For T2 measurements, a static field B0 = 0.13 mT is applied continuously, and the prepolarizing field Bp = 20 mT is turned on for a period tp = 287 ms. The evolution time tev = 22 ms is now fixed, after which a 90-degree tipping pulse is applied, followed at a time TE/2 by a 180-degree refocusing pulse. The free induction decay is acquired at a time TE and is proportional to the transverse magnetization after it has decayed for a time TE. TE is varied, and the observed signal versus TE is fit to a simple exponential decay model to obtain T2.

The relaxivities are then calculated by plotting R1 = 1/T1, R2 = 1/T2 vs Fe concentration, using the slope of a linear fit to the data.

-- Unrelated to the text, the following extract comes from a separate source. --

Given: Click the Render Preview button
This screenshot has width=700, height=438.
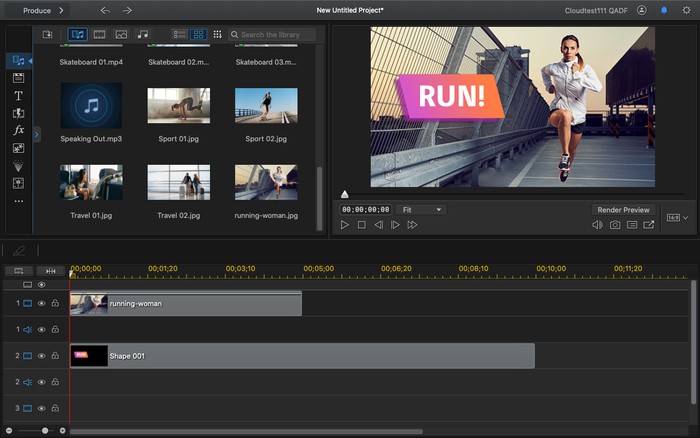Looking at the screenshot, I should point(624,210).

Magnetic properties measurement

Magnetization versus applied magnetic field (M-H) loops and zero field cooled-field cooled (ZFC-FC) loops are measured using a SQUID magnetometer, as shown in Fig. 3(a,b). The SPION solutions were heat-sealed in polypropylene containers with a particle concentration of 1.0 mg/mL and a mass of about 160 mg. The diamagnetic components are subtracted from the M-H loops using the known mass of the water and sample container. The ZFC-FC loops are measured using the same SPION samples under presence of a 20 mT magnetic field after the initial zero field cooling phase. As shown in Fig. 4(b), the room temperature imaginary part of AC mass susceptibilities of the SPION solutions were measured with a commercial AC susceptometer using SPION solutions with a particle concentration of 1.0 mg/mL, a mass of approximately 180 mg, and an applied AC field of 398 A/m. The ZFC-FC and the AC-susceptibility measurements are done in low magnetic fields, so we expect that the nanoparticles will remain dispersed and in a similar state as probed in the ULF-MRI. When high field measurements are performed, as seen in Fig. 4a, agglomeration and chaining of the nanoparticles may take place altering the magnetic properties.

Data and materials availability

All data needed to evaluate the conclusions in the paper are present in the paper. Additional data related to this paper may be requested from the authors.